Investing in People

A little over a year ago, I decided it was time to reach out to my alums, a group I refer to as the "Stuy CS family" and try to get us together. The most rewarding part of my job involves the relationships I've developed over the years but is was always between me and my alums and them to their classmates. This was an attempt to start building a network that spanned the years.

Yesterday, we had our fourth meetup. Somewhere between fifty and seventy tech professionals getting together over pizza and drinks. Our past meetups were always at bars - it was easy - send out an email with an address, time., and date, and people show up. This time, we really wanted to include the younger crowd, the 18-20 year olds so a bar was out. I asked the family if anyone could host and Ethan came through, volunteering Pave.

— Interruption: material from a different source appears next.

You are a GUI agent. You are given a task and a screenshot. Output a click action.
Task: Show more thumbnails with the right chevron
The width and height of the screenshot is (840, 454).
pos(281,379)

Pave is a pretty neat company. The best way I can describe them is that they invest in people. It's a place where backers invest in prospects, not only financially, but socially as well. I really like the idea and you should all check them out.

Justin talking to the family

The Pave folks were really awesome, offering space, helping to oraganize and also taking part in the event.

The event was great and having it at a company rather than a bar or restaurant had some unexpected side effects. Since there weren't nearly as many chairs, people mixed more and as I said, this allowed the younger set to meet the older alums.

Larry photobombing Tom and Ethan
Some of the still in college crowd

Being at Pave made me think that as a teacher, my entire career is about investing in people. Not in the same way as Pave, but still. My results aren't financial but in community. Although Pave does have a financial component to it, I really think they "get it" and wouldn't be surprised if they end up getting the community rewards as well.